Speaking of objects of ridicule, there is the foolishly waddling, risibly yclept blue-footed booby. The boobies' webbed toes are as funny-colored as a UN flag. Their mating dance is a disco polka. They give each other pebbles.

Boobies share their inshore feeding waters with the noble frigate bird. The frigate birds soar and loop on vast scimitar wings and grace the sky with acrobatics. It's impossible not to admire the one and disparage the other, until it's time for work. The boobies are skilled divers. Plunging from 100 feet in the air into water sometimes only eighteen inches deep, they harvest whole schools of fish.

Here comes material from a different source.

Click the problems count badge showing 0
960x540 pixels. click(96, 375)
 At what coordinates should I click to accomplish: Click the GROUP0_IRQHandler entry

Then the frigate birds grab the boobies by their tails in midair and bite them and shake them until the boobies cough up their food. “Back on the ground,” said our guide, “the male frigate birds have a very large red throat pouch which they puff full of air to attract . . .”

“Voters, I'll bet,” said a woman who'd survived a political appointment in the Bush père administration. “Observe the frigate birds,” she said, “and you know everything you need to know about Democratic presidential candidates.”

“The blue-footed boobies need re-branding,” said a marketing consultant from New York. “Those feet—they've a skateboard sneaker franchise crying out for a licensing deal.”

“Look,” said our guide, “a lava gull.” He pointed to a bird that was more like a dove than the airborne sanitation engineer that we call a gull. “They're very rare,” said the guide, “maybe only four hundred in the world.”

“They must be delicious,” said one of our more avid bird-hunters. Our shipboard party was of the opinion that extinction probably has as much to do with flavor as with pollution or climate change. Whenever a new creature was spotted, our first question was, “How do they taste?”

It took all week to get one of our guides to admit that he knew how giant tortoise tastes. Not personally, of course, but he was born in the Galápagos and “a long, long time ago my parents had some.”

“Well?” we said.

“Good.”

The food on the
Polaris
was good, too, albeit lacking in turtle chops and breast of lava gull. The crew was cheerful. The cabins were not too boat-size. And every night the Lindblad guides delivered further informative talks on Galápagos flora and fauna, giving us more important ecology lessons.

Some of us preferred to spend the evenings on the fan-tail in consultation with Professor Dewar's and Dr. Monte Cristo. Inside, a Lindblad guide was explaining how young the Galápagos Islands are, in geological time. Outside, George was suggesting that setting our watches to geological time could lessen stress and keep
us
young. “I'll get back to you on that right away—in geological time.”

Mornings we snorkeled—an abrupt and effective hangover cure. Commercial fishing is banned in the Galápagos. The island waters are a fish Calcutta. So many giant angel-fish appeared that I felt like the bubbling deep-sea diver in the aquarium of a pet store that just can't make a sale.
Tiny, silver pizza-toppers swam in schools the size of Little Italy. Parrot fish, damselfish, and wrasses exhibited the same obliviousness to our presence as the wave albatross and, mercifully, so did the white-tipped sharks (who'd already gorged themselves, perhaps, on vegetarians). Manta rays in watery flight winged by and had a look, as did gringo fish, so called by the locals because they're pale in the water and turn bright red in the sun.